Clarrie Davis
- Full name: Clarence Clive Davis
- Born: 4 March 1928 Auburn, NSW, Australia
- Died: 25 August 2006 (aged 78)
- Notable relative(s): Gordon Davis (brother) Tom Davis (uncle)

Rugby union career
- Position: Centre / Wing

International career
- Years: Team / Apps / (Points)
- 1949–51: Australia / 4 / (0)

= Clarrie Davis =

Australian rugby union player

Clarence Clive Davis (4 March 1928 – 25 August 2006) was an Australian rugby union international.

Davis, born in Auburn, Sydney, was the nephew of 1920s Test prop Tom Davis and younger brother of Wallabies centre Gordon Davis.
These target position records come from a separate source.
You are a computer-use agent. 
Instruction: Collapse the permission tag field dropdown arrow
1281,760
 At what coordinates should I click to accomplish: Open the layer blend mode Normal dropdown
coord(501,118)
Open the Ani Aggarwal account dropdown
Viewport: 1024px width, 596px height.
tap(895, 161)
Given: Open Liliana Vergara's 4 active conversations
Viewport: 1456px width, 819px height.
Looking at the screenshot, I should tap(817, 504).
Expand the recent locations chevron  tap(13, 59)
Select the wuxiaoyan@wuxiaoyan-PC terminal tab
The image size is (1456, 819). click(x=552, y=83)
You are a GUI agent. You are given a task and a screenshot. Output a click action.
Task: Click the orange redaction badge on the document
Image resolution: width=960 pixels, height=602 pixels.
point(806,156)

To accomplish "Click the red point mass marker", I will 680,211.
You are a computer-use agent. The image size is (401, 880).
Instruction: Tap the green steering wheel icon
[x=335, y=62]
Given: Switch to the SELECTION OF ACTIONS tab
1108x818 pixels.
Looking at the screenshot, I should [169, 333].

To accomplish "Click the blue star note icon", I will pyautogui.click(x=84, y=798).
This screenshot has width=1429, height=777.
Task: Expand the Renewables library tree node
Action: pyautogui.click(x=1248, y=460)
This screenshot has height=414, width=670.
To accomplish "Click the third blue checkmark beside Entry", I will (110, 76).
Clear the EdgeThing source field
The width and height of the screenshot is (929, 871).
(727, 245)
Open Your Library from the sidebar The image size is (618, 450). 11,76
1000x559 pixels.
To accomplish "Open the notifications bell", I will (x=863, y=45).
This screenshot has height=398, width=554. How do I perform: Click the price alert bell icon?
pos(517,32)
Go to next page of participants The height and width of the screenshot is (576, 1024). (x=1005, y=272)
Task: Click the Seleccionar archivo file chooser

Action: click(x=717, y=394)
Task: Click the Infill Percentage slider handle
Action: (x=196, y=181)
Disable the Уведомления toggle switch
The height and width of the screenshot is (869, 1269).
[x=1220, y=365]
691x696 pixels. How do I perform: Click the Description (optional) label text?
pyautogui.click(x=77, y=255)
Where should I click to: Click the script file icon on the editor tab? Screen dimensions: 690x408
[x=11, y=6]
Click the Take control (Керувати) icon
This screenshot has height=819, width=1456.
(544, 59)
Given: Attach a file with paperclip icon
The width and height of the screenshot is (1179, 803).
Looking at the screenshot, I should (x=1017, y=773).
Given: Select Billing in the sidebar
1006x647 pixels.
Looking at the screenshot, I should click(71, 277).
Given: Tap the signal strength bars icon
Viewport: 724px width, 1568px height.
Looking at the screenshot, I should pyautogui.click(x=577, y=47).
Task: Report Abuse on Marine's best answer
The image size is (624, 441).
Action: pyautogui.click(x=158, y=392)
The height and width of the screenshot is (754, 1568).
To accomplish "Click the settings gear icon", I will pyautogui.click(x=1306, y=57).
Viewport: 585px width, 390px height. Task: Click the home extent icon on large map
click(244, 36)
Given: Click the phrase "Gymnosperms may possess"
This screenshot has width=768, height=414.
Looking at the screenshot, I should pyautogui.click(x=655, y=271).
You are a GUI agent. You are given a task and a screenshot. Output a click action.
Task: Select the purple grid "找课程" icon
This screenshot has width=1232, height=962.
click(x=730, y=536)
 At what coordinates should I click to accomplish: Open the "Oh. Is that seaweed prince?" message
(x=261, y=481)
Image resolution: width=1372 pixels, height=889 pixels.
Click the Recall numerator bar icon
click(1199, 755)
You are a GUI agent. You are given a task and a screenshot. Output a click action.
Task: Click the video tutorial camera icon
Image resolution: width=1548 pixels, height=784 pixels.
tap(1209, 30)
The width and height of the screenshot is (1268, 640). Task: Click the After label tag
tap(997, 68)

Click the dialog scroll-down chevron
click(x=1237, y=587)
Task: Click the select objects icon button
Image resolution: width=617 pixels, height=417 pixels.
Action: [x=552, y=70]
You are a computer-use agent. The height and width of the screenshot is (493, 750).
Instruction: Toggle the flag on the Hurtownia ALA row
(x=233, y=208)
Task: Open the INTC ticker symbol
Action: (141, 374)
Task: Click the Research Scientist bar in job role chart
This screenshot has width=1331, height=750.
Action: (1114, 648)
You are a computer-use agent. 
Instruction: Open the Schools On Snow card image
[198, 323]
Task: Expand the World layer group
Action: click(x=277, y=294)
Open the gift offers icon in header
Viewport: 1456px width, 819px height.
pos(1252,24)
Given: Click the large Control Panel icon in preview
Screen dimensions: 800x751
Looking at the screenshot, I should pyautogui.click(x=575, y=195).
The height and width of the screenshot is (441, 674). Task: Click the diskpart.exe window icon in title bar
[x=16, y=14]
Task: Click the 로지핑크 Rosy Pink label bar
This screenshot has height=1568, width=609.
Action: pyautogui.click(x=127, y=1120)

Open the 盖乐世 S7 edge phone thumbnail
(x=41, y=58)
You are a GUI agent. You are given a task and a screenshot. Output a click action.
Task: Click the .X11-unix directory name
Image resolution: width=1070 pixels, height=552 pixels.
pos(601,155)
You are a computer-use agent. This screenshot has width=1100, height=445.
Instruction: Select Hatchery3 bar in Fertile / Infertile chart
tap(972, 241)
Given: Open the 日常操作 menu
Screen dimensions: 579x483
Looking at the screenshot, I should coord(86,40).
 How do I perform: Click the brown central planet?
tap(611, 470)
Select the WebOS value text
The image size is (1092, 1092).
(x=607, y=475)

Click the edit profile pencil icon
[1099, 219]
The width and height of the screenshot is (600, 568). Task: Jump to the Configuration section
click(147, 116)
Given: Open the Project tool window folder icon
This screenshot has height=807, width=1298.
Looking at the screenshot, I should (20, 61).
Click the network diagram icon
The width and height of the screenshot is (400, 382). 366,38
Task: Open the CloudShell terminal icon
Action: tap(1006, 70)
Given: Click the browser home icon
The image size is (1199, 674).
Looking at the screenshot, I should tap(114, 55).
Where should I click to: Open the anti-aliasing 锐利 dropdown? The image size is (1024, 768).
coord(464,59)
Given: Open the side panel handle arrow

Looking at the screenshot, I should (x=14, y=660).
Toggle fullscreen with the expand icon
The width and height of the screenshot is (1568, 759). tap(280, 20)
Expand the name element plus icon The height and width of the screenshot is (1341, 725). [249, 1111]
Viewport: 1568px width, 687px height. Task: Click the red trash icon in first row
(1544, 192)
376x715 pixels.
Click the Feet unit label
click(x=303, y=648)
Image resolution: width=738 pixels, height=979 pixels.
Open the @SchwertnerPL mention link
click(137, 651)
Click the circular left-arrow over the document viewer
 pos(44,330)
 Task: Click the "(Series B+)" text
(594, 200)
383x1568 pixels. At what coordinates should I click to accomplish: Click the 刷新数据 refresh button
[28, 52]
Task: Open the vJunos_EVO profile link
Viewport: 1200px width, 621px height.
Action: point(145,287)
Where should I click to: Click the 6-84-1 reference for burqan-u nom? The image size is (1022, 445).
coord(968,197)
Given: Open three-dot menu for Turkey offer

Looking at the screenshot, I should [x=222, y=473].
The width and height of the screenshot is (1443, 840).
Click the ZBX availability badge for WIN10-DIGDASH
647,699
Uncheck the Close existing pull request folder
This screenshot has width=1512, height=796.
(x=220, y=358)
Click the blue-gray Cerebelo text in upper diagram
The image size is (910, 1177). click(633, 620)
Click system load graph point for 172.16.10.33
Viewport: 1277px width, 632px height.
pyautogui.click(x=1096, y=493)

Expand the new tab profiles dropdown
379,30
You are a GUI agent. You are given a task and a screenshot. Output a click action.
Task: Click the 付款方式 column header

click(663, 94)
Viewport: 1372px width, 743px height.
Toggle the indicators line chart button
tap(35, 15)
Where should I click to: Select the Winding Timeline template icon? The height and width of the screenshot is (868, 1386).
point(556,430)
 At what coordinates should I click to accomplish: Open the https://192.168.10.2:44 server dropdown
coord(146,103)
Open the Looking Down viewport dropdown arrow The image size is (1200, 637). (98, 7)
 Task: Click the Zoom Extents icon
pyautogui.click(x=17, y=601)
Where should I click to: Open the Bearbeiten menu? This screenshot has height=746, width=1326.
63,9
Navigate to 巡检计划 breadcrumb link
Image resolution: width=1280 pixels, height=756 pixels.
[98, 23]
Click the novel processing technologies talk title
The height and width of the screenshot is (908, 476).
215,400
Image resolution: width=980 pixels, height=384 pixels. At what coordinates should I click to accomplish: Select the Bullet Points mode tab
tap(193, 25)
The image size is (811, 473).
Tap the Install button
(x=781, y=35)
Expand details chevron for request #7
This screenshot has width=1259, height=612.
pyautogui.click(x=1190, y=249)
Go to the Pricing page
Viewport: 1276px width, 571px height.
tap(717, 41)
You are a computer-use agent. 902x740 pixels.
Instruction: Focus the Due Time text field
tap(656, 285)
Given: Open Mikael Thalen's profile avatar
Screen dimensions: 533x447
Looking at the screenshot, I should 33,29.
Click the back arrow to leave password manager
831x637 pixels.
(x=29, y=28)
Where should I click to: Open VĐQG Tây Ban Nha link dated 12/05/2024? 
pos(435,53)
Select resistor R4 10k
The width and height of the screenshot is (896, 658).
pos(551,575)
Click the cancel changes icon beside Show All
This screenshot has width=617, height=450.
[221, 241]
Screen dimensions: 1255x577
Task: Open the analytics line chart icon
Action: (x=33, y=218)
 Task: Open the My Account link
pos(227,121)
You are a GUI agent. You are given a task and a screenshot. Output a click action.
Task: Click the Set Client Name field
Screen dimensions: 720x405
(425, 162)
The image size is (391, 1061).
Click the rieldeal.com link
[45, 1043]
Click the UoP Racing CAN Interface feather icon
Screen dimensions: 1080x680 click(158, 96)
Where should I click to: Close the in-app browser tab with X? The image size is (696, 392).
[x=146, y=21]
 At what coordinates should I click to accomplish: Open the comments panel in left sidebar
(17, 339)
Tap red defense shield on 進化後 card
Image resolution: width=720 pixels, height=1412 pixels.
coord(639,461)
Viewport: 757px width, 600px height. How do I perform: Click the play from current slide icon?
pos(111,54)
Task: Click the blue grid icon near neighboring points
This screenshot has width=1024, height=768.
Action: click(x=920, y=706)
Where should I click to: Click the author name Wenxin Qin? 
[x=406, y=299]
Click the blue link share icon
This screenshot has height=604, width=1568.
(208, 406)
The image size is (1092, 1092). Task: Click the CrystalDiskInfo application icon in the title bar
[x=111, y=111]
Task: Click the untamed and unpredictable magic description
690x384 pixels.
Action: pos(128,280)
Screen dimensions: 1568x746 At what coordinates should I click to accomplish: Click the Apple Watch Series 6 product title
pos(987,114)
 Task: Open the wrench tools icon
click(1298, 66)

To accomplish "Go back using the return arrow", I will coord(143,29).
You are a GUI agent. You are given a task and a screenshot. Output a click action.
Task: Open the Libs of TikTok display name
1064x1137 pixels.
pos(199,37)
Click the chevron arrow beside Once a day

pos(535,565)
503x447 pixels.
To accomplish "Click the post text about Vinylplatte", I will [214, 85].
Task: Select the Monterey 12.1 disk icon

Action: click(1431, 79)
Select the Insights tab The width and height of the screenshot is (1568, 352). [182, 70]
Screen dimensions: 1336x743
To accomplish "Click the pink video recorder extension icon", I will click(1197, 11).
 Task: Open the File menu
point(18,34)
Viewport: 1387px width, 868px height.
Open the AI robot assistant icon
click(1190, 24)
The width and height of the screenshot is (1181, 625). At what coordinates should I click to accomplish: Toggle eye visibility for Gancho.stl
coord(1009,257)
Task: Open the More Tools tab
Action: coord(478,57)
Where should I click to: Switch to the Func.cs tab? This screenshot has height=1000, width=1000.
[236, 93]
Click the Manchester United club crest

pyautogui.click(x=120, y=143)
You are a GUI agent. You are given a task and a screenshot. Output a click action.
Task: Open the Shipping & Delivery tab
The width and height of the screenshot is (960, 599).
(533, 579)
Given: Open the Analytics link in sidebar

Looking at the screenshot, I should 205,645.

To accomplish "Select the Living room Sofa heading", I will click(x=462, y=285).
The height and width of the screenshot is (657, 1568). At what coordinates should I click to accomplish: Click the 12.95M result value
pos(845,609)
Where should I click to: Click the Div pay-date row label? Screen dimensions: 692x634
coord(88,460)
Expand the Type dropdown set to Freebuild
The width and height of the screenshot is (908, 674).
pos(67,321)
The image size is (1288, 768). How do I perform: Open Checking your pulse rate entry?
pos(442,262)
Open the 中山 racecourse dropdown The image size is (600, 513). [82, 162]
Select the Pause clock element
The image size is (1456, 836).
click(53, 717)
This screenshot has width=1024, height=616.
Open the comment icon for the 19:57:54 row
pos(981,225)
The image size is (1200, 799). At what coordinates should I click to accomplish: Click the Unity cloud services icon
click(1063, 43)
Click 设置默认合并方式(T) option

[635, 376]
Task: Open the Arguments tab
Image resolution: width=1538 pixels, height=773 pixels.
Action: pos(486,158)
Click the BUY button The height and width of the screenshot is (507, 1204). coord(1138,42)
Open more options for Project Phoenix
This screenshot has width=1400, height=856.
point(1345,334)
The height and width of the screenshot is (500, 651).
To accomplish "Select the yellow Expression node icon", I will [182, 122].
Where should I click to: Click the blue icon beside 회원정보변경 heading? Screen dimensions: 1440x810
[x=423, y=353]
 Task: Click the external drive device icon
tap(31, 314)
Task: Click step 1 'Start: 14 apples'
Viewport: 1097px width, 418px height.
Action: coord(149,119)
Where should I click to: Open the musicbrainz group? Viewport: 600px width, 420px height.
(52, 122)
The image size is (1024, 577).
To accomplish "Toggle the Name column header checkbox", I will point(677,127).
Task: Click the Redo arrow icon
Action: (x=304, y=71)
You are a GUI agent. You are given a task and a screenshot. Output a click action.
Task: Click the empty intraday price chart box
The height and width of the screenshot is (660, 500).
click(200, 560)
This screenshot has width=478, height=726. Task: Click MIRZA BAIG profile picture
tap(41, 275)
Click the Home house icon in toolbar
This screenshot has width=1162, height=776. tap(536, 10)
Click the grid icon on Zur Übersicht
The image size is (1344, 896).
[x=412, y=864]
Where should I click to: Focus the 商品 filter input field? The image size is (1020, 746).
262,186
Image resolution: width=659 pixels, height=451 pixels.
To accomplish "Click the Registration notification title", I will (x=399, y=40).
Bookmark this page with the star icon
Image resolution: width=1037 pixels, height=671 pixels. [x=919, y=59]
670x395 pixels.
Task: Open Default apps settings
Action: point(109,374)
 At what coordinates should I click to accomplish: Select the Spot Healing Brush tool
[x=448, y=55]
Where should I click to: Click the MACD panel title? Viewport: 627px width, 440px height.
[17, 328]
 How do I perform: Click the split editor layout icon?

He was educated at North Sydney Boys' High School.

A speedy three quarter, Davis played first-grade for Manly and earned his first Wallabies call up in 1949 to play the touring New Zealand Māori team. Due to a thigh injury, he had to withdraw a day before the 1st Test and missed the entire series, but got another opportunity three months later on the 1949 tour of New Zealand, gaining his first cap in a win over the All Blacks in Wellington. He was capped a further three times in the home series against the All Blacks in 1951. Although best suited to playing centre, he was utilised as a winger by the Wallabies. He retired from rugby in 1954 because of injury.